I agree. Because it is a fair drive across the border for me I spend a LOT of time going through everything, usually about 1.5 to 2 hours. I'm never disappointed in the amount of clothes I can get for $100 though. Cruising the purses alone usually takes a good half hour, there are SO many of them at the store I go to. Last year I got a Nine West purse there for $30 and it was up here in the Nine West store actually for over $100


----------



## bizimom (Mar 31, 2006)

Becka, I got a Tommy Hilfigger purse for $15.00, originally selling for $45.00!:clap Leslie


----------



## Becka (Mar 31, 2006)

goodness!!!!!!!! Tommy H stuff is the best, lasts forever. All this talk i'm so wanting to get that next trip to Ross rollin now, I should probably hurry up and plan it


----------



## bizimom (Mar 31, 2006)

YES!! Huge selection in capri pants!! Grab a girlfriend and gooooooooooooo!! :laughno: Leslie


----------



## msmegz (Apr 4, 2006)

They have a huge selection, but I've never had the patience to actually rummage through all the clothes and find the good deals. I'll have to give it another chance!


----------



## Becka (Apr 4, 2006)

The trip is planned ... girls trip to Ross this coming Easter long w/end, yaaaay !!


----------



## bizimom (Apr 4, 2006)

My problem is my "ROSS" is next to the market where I do my food shopping. It is very difficult for me to stay out of there! But, I have been "ROSS" free for almost a week. However, my credit card misses the cashier. So maybe during the week I'll take a peep to see if anything new came in. But I'm not buying anything.............YEAH RIGHT!!!!!!!!!! Good Luck Shopping Ladies. Leslie:laughno:


----------



## SierraWren (Apr 4, 2006)

I love Ross too...You do have to look a while to find bargains, but it's so worth it to me.


----------



## bizimom (Apr 4, 2006)

Me Too Sierra!! I have to tell you it is the only store I can go in and not feel guilty about buying something for myself. Everything is so inexpensive, its o.k. if you buy yourself and extra purse or blouse. Becka, when you come back from your trip to ROSS, please tell me what you bought. Leslie:icon_smil


----------



## Becka (Apr 5, 2006)

I will Leslie!!


----------



## Anyah_Green (Apr 5, 2006)

I may have posted in here but I love Ross so much I had to post again! lol! I have been getting good name brand stuff for my family and house too. I love it because it looks like we're loaded! lol! :whistling: I'm not telling anyone different! lol! :laughing:

AM


----------



## bizimom (Apr 5, 2006)

I was bad today!

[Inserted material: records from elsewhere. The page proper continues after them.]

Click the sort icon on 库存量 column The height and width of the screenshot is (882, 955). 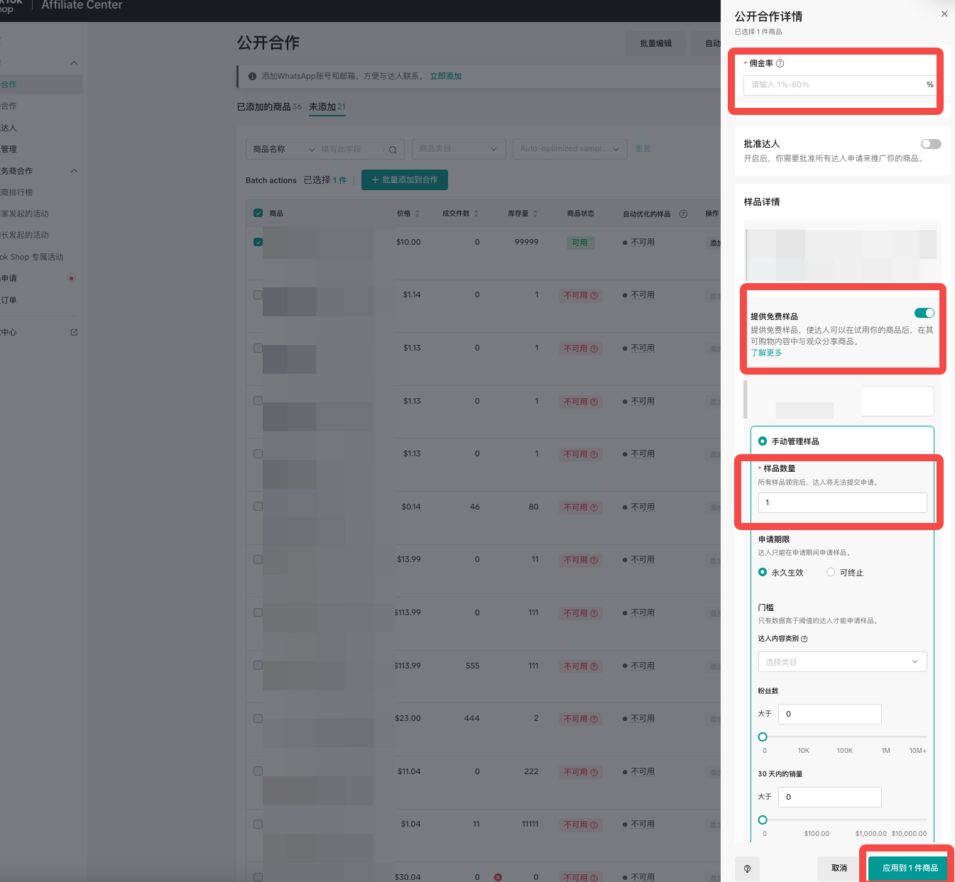(x=535, y=214)
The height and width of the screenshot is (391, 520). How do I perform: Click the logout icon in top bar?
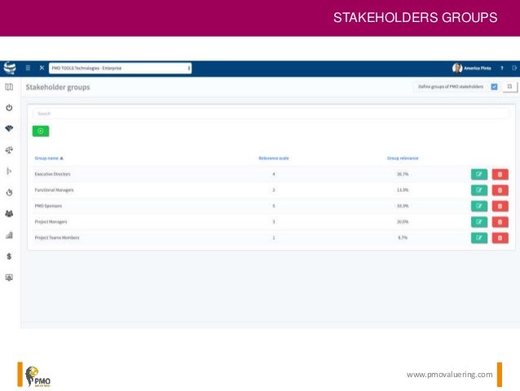(x=513, y=68)
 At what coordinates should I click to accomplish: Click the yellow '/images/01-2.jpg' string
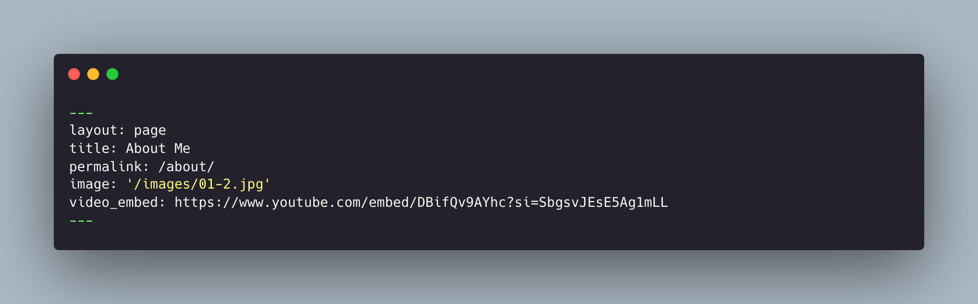[198, 184]
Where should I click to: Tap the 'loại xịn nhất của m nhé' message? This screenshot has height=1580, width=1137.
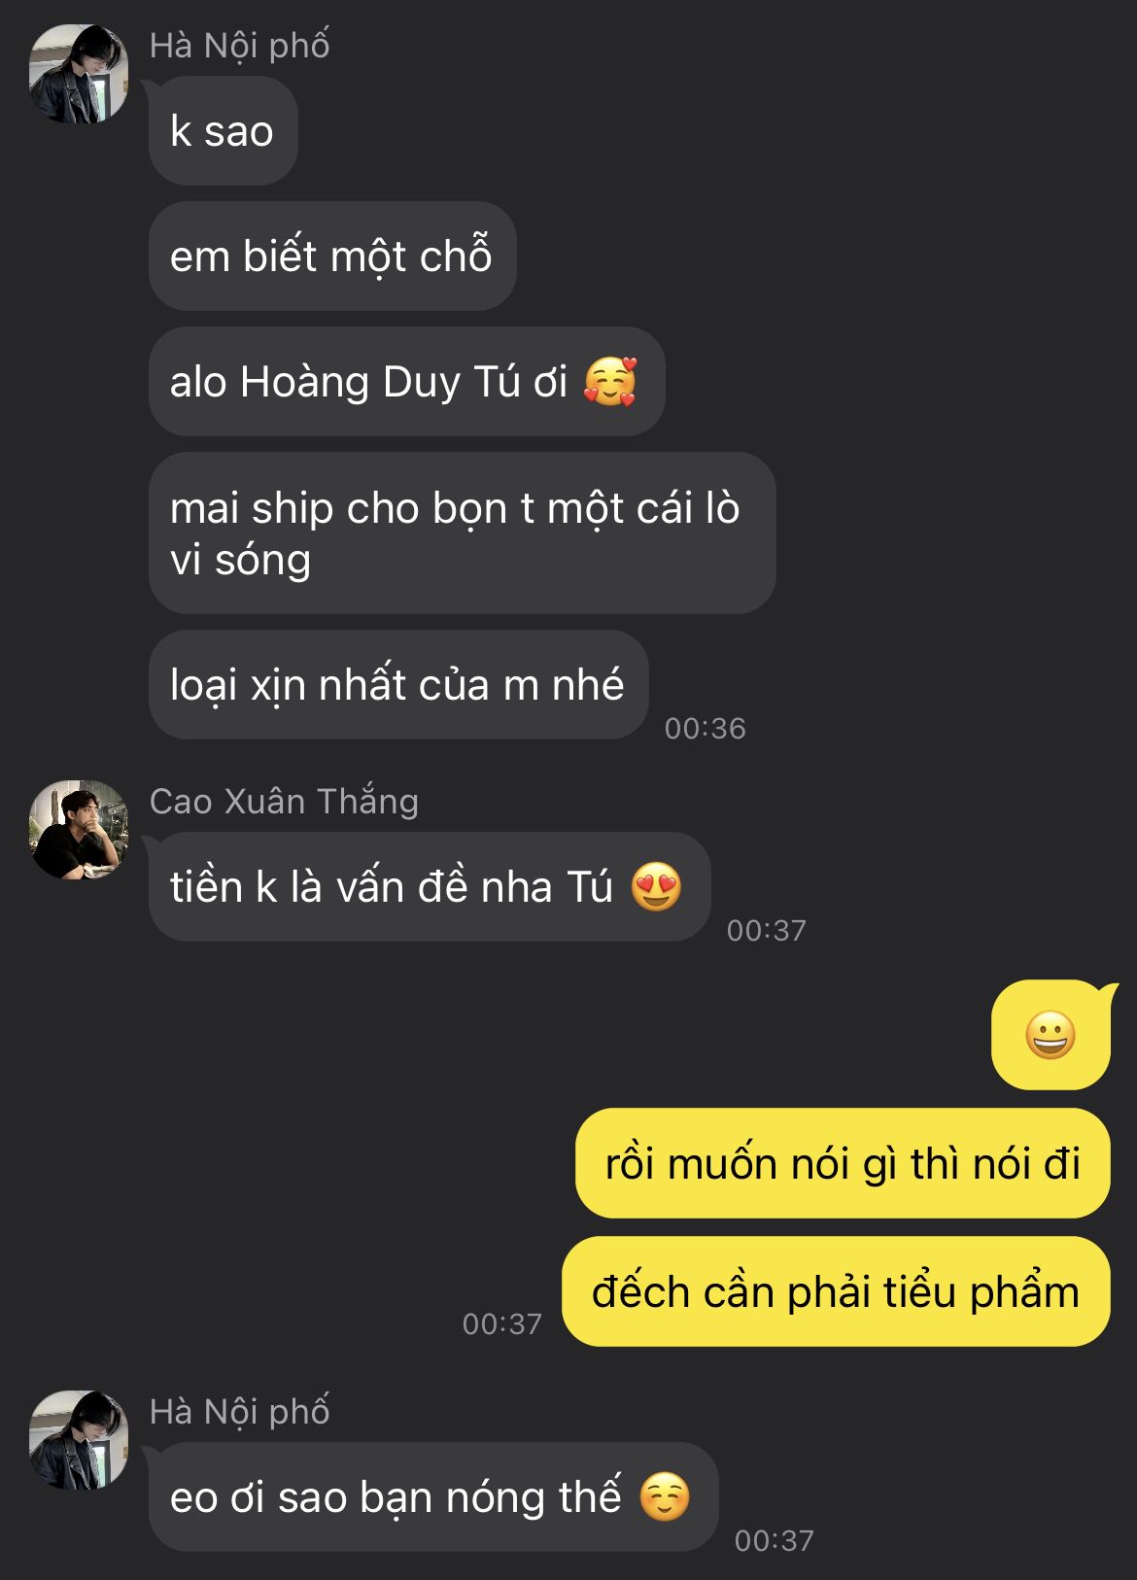coord(398,685)
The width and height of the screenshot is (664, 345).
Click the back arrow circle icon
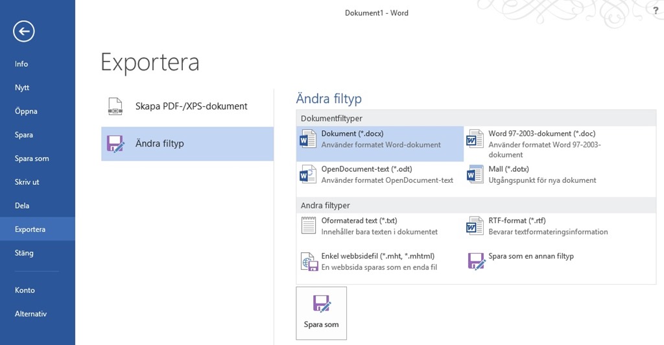coord(24,30)
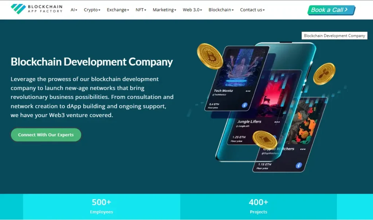Click the Ethereum badge on Crypto Watchers card

coord(299,165)
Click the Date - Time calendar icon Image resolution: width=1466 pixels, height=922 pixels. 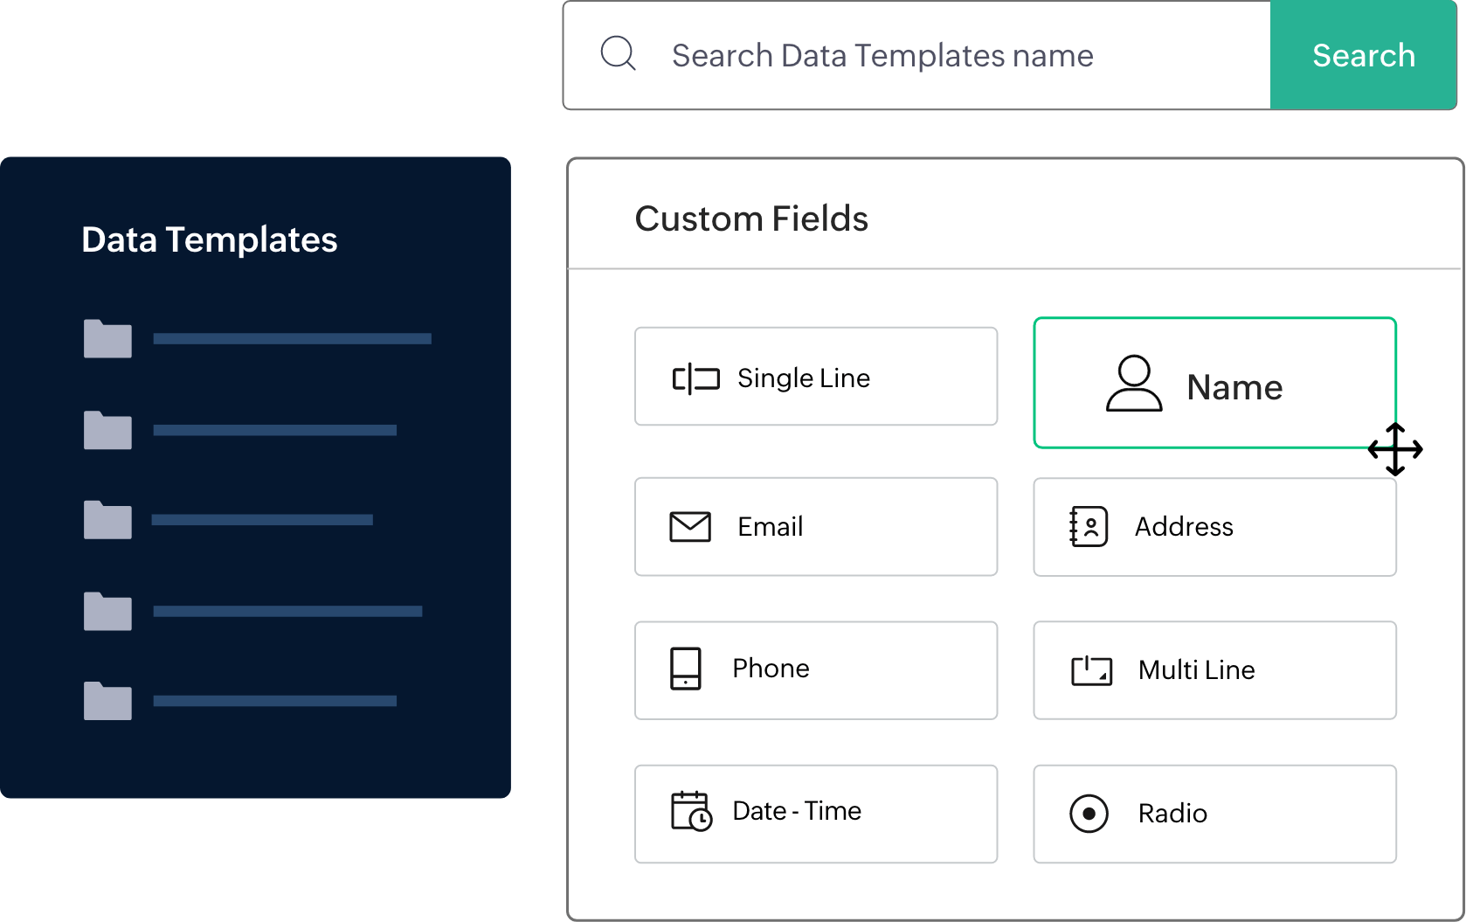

I went into ROSS just to look around, not to buy anything. But, my eye caught a Liz Claiborne denim shirt. Well ladies, the manufacturers tag said $38.00. Guess how much I paid................Are You Ready?????????????????????? $8.00!!!!!! Yes!!!! But, I'm not going back again until next week. Trying to be good. Leslie


----------



## brownubia (Apr 6, 2006)

I love Ross too! As soon as I enter, I head straight for the shoes:icon_smil .


----------



## chipzahoy (Apr 10, 2006)

Ross is great.. my only problem is that on weekends it is so busy with moms clogging the aisles with their gaggle of small children and shopping carts  /emoticons/[email protected] 2x" width="20" height="20" />


----------



## Becka (Apr 10, 2006)

WHOA !!!!!

My trip is coming up .... THIS friday, yipee!


----------



## lavender (Apr 10, 2006)

You gotta show us what you bought Becka! Have fun!


----------



## eightthirty (Apr 10, 2006)

Amen to that! And...not all sizes are created equal.


----------



## Jinx (Apr 11, 2006)

Me too. I love the stores, and years ago I was there every few days but anymore 

I can't stand the disorganized stores, the long lines, the un-attended children running wild (don't stone me, I've got 4 kids who are all older now, but when they were young, they were not allowed of of the stroller or cart. Period.).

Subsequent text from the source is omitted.